Many who were exposed to Updike’s literary world and fictional portrayals of life in early suburbia and beyond will forever be grateful for what he produced. He allowed some of us, young boys growing up in the inner city, a voyeuristic peek into the lives of Americans living in places and circumstances that helped explain why our parents stayed where they were. His storytelling, characters, settings , and scenarios were written beautifully descriptive, sometimes dryly humorous, but always very human in the ordinariness and commonality of personal struggles.

His four part “Rabbit “ series followed suburbanite Henry Angstrom’s travels through the years. Updike used Angstrom as a tool to explore the intricacies of the psyche, desires, and dreams that often - usually - harshly clash with the mundane reality of daily drudgery, of our everyday life.

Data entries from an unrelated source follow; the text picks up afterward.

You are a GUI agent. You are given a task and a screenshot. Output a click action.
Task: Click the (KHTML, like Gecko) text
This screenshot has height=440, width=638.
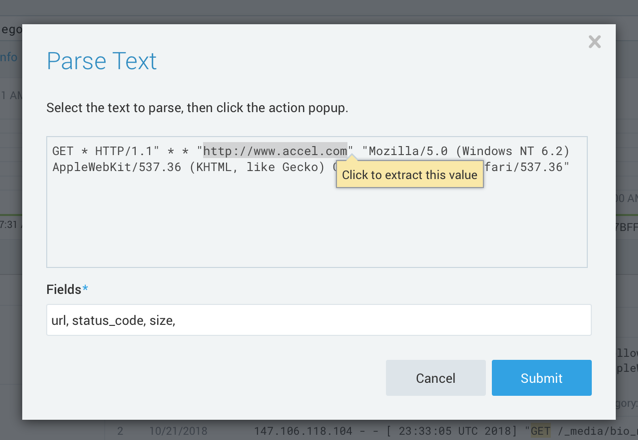[258, 167]
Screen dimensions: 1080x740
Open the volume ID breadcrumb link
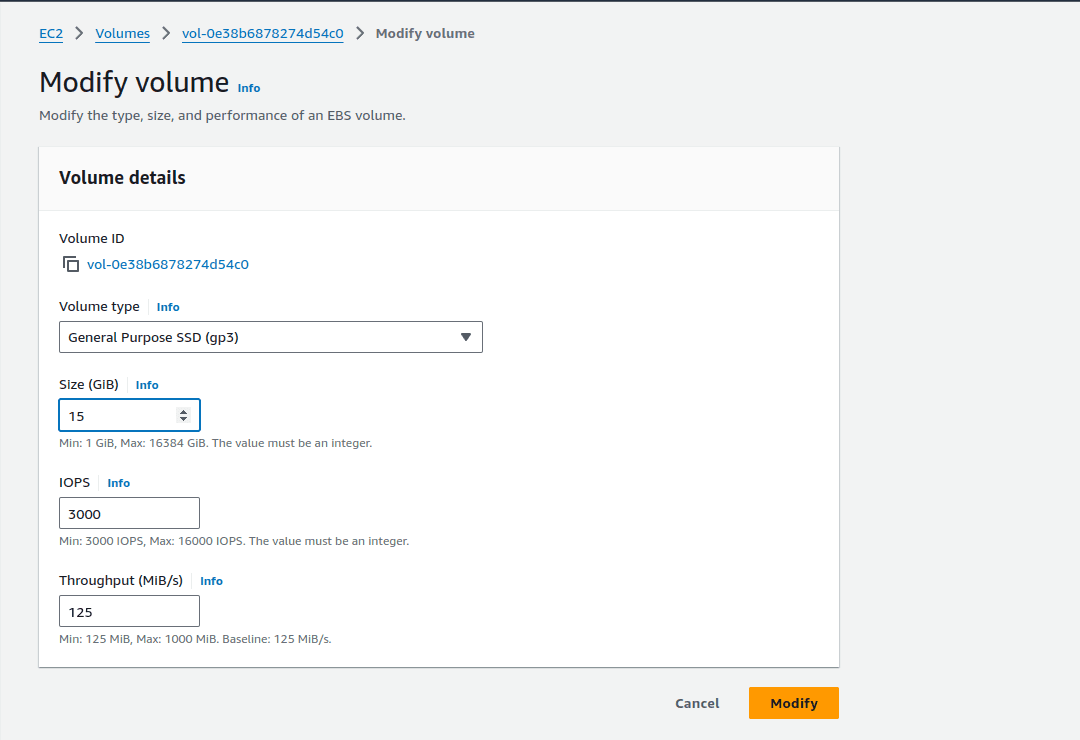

Updike’s writing career began in 1955 and brought him wide acclaim at an early age. he managed to produce 60 books as well as critiques, essays and social commentary illuminating a variety of topics that interested him. His work appeared in publications that spanned the scope of his acute observations from The New Yorker to Scientific American.

Some Cynyx came to know Updike’s perspectives and insights in our teens. Others of us discovered him while overseas in the military, others while serving time, finding distraction and education in his books borrowed from prison libraries. We will all mourn his passage and miss one of the most talented authors of our time, a man who helped us learn by expanding our horizons of thought through his gentle, often poetic prose. He not only taught us what could be done with a well crafted sentence, vocabulary, and how to express verbally, but that our observations and questions could be used as an outlet as well as an inward conduit to people and places far removed from our lives but very familiar in our frailties.

Rest in peace Mr. Updike and thank you.